(Laris Karklis / The Washington Post)
(Laris Karklis/The Washington Post)

It's tempting, when we hear that pro-Russian protesters have declared a "Donetsk People’s Republic" in the eastern Ukrainian city, to imagine it as the next step in the Kremlin's gradual takeover of their beleaguered neighbor: a "Crimea 2.0" to follow the successful annexation last month.

But Crimea had a unique place in Russian history, and its relationship to Ukraine (which it only joined in 1954) was always quirky. Donetsk –and other cities, like Kharkiv, that have been hit by pro-Russian protests – are very different beasts.

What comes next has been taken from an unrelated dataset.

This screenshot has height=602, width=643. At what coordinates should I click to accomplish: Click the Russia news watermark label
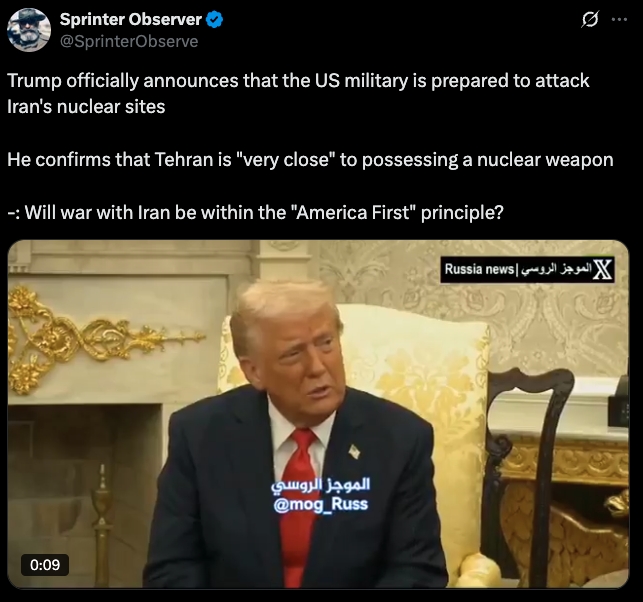pyautogui.click(x=479, y=269)
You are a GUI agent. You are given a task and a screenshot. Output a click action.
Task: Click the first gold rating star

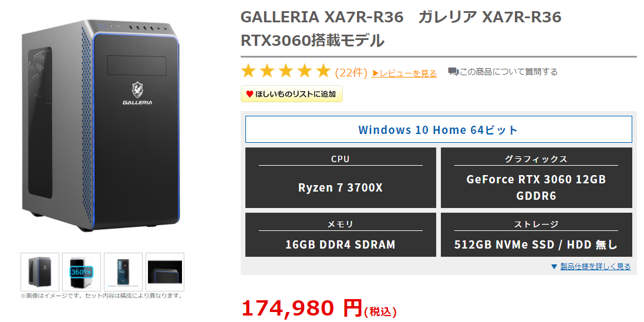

The maps above show two of the most important differences. On the left, you can see that Donetsk does not have the Russian ethnic majority found on the Crimean peninsula, where almost 58.5 percent of the inhabitants were Russian and just 24.4 percent  Ukrainian (a further 12.1 percent  were Crimean Tatars, according to the 2001 census). Donetsk city may have a slim Russian plurality (48.15 percent vs. 46.65 percent Ukrainians), but the oblast it is at the center of a significant Ukrainian majority (56.9 percent Ukrainians to 38.2 percent Russians).

That first map is one good reason to doubt the popular support of the "Donetsk People’s Republic," but the other shows you something else: why Ukraine would care so much about it. The oblast, and in particular its namesake city, are renowned as the economic backbone of Ukraine for their coal mines and steel production (even if the truth about Donetsk's economic strength may not be so rosy).

Combined, these two maps paint a good picture of why the Ukrainian government seems willing to take a stricter line on Donetsk than it did with Crimea. But they also paint a picture of why Russia's tactic could be different, too: Less a simple act of annexation, and more an act of provocation.